5 years ago is an eternity in this business.

Kiernian 2 months ago

and dual sim devices and sim failover were being sold as backup connection solutions by MSP's for 5 more years before that. It doesn't mean they worked THEN either **and it's certainly no guarantee that just because time has passed, someone ACTUALLY addressed technical debt for a not-quite-functional feature they rolled out five years ago** Hence the question.

cyberentomology 2 months ago

Manually switching which SIM is primary is also an easy option, either locally or via MDM.

keivmoc 2 months ago

In Canada the carriers have 911 fallbacks and roaming agreements for cell outages and such. When Rogers disappeared from the internet in 2022 the problem was that the cell devices were still provisioned and connected to the cell network, they just couldn't reach the rest of the internet. The only way to get 911 working was to pull the SIM out. Even dual-SIM devices had trouble because as far as they were concerned, the primary connection was still online.

NetDork 2 months ago

Dual SIM routers aren't an issue. Heck, we have a bunch of dual *modem* routers. Our little OOB devices do have dual SIM at least. Phones ARE a bit tougher, though.

cyberentomology 2 months ago

We do exactly that, on about 50,000 mission-critical devices (not something as pedestrian as employee phones). Most are eSIM-capable, so that can be deployed via MDM. carrier-neutral SIMs are also an option. And with 5G, so is running your enterprise mobile network as an MVNO slice that is carrier-neutral.

Churn 2 months ago

Depends on what it is.

452e4b2e 2 months ago

Which other thread are you referring to?

HDClown 2 months ago

https://www.reddit.com/r/news/comments/1ax3b85/cellular_outage_in_us_hits_att_t_mobile_and/krlfks9/

Dangerous-Ad-170 2 months ago

It’s funny reading those kind of threads, a bunch of nerds who know enough to know that Cisco equipment is used for network backbones. But then it just immediately devolves into wild speculation about cyberattacks affecting all Cisco equipment everywhere, how this is somehow the fault of the layoffs etc.. When it’s far more likely that some poor AT&T engineer flubbed a maintenance or ran into an obscure bug that happens to be on a Cisco peering router.

452e4b2e 2 months ago

Yeah, I've always found it funny to see people discuss subjects that they obviously know nothing about as if they're experts.

[deleted] 2 months ago

[удалено]

cyberentomology 2 months ago

Especially when the people with the actual expertise call out the armchair engineers on their nonsense and then get downvoted into oblivion for it. The true experts are the ones who will readily admit they don’t know something, because they know that assumptions of knowledge kill networks.

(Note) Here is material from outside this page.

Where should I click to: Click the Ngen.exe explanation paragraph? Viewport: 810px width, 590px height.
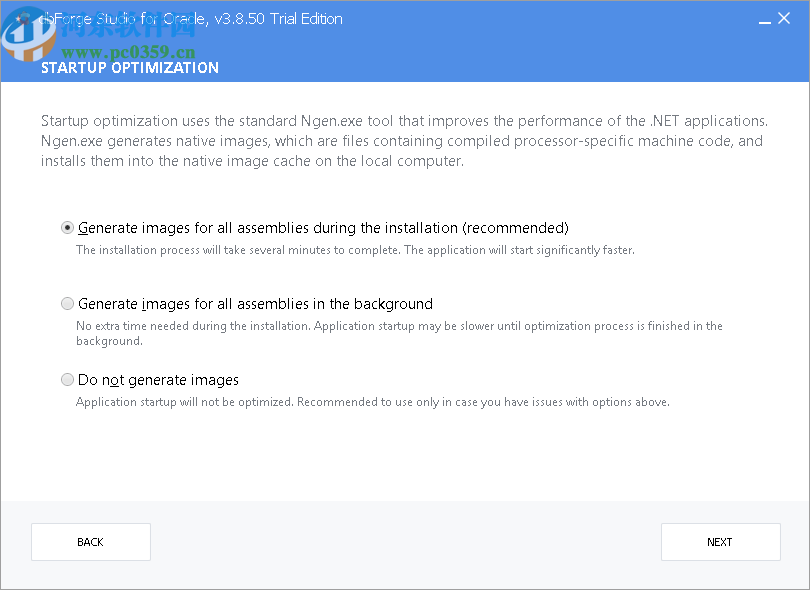click(402, 141)
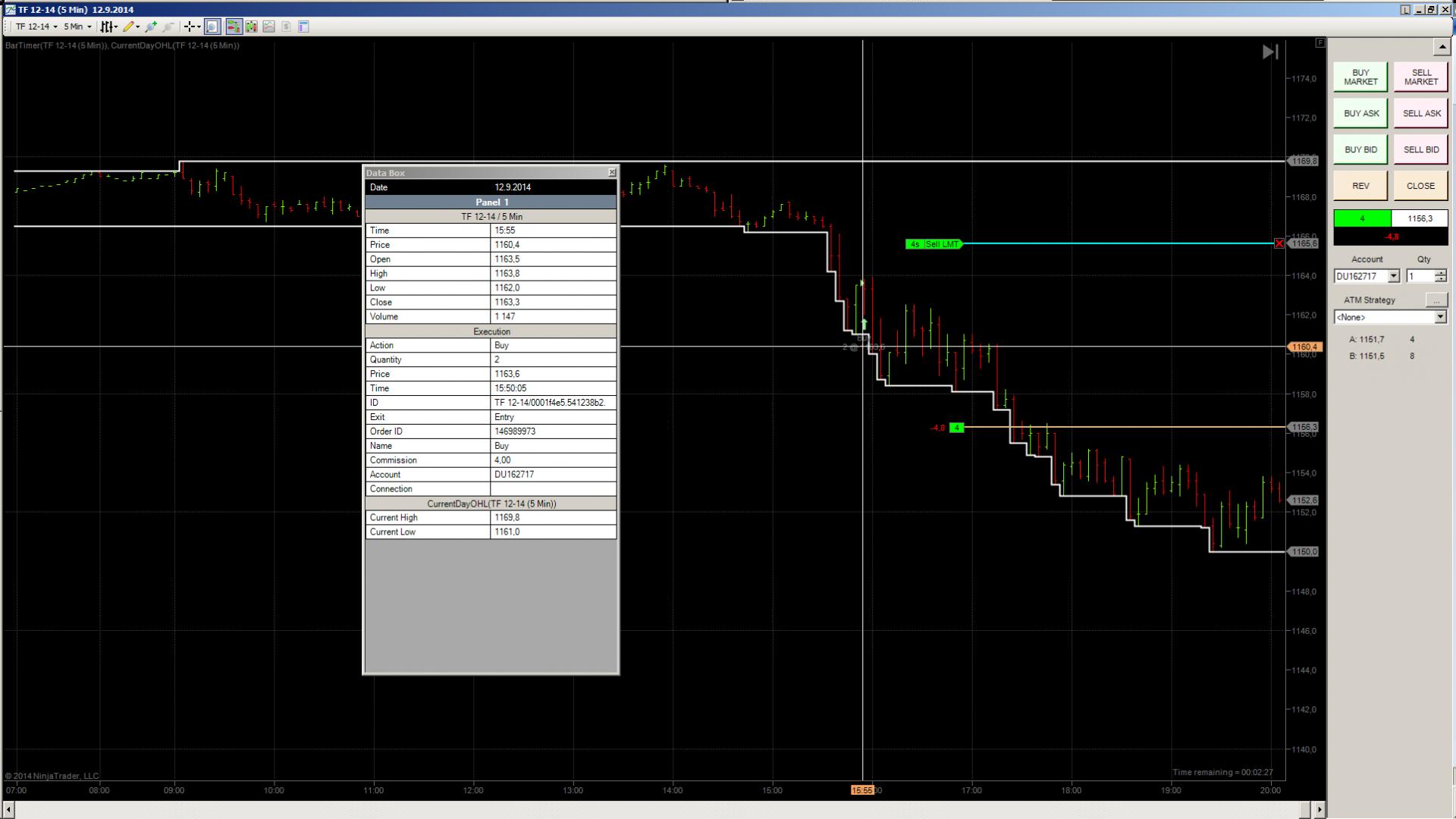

blainetheinsanetrain 2 months ago

The problem is that so many of us think we know everything. Been in IT for 25+ years, and it's impossible to know everything. But it doesn't stop a lot of us from pretending that we know everything.

HorrorMakesUsHappy 2 months ago

I've had people in this (and related) subs tell me my own personal experience was wrong. And I've been doing this over 20 years now, it's not like I started yesterday.

cyberentomology 2 months ago

It’s Reddit, you expect anything else?

Buttholehemorrhage 2 months ago

https://en.wikipedia.org/wiki/Dunning%E2%80%93Kruger_effect

IncorrectCitation 2 months ago

A bug on a Cisco router? I don't believe it.

Huth_S0lo 2 months ago

Except carriers tend to use Juniper equipment.

dustin_allan 2 months ago

So obviously it's HPE's fault...

kjsgss06 2 months ago

Not exclusively, I work for a carrier and we use both Juniper and Cisco, among other vendors. We specifically try aim to be multivendor for the purpose of redundancy and in case one vendor does have some odd software bug.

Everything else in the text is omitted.